4.12.2 Domestic energy savings measures include:
- Sign up to a renewable energy tariff (see Eco Energy above)
- Purchase 'A' rated energy efficiency white goods (fridges, freezers, washing
machines and dishwashers), which will give considerable savings on running
costs than less efficient 'G'-rated products
- Use long-life energy saver light bulbs, which will save 15 ordinary bulbs and
last for 12 years
- Choose a high efficiency condensing boiler; install cavity wall insulation; use
double glazing; insulate hot water tank
- Ensuring TVs, video and DVD players are not left on standby
- Reducing your thermostat by 1 degree Celsius saves 10 per cent on heating bill
- Wash only full loads of clothes washing at lower temperature of 40 degrees
Celsius
- Regularly defrost your freezer, and keep it packed full, even with scrunched up
paper
- Set water thermostat at 60 degrees Celsius
- Open internal doors to let sunshine in allow warm air to travel through the
house; but close curtains after dark to curtail heat escape
4.12.3 Larger businesses have installed their own generating power, which provides both
backup power and energy cost savings. For example, the Royal Group of Hospitals has
an onsite facility of 4.5 MW of power, and the Radisson SAS (Belfast) has a 110 kW
natural gas powered CHP unit.
4.12.4 Offices can also take similar measures as domestic customers, e.g. ensuring that
computers, monitors and photocopiers are switched off our of office hours.

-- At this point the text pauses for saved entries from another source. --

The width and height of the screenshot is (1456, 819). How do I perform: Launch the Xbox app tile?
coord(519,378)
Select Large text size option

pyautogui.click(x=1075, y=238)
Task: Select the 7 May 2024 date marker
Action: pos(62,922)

4.12.5 New buildings will need to meet higher energy efficiency standards, as a result of the
European Union Directive on the Energy Performance of Buildings (2002/91). This
has particular relevance to new houses. The Department of Finance and Personnel
are undertaking a review of the Northern Ireland Building Regulations that will set
the new energy efficiency standards for new buildings and those that are
substantially renovated.
4.12.6 Alliance would require all commercial buildings to receive 20% of electricity
from renewable sources. This can be achieved by using an energy supplier that
uses renewable sources, and/or by using renewable technologies on the commercial
dwelling site, e.g. solar heating and wind energy.
4.12.7 Alliance welcomes the announcement that DSD will bring forward
legislation to require home sellers and landlords to produce energy
certificates at the point of sale or letter, which will help buyers and tenants
make better-informed decisions about their home or dwelling. This consumer benefit
satisfies an Alliance Party manifesto pledge for the 2003 NI Assembly elections.
4.12.8 Alliance would require private sector landlords to provide energy efficient
housing to their tenants. We would also secure protection of private sector tenants
from eviction as a consequence of demanding such improvements.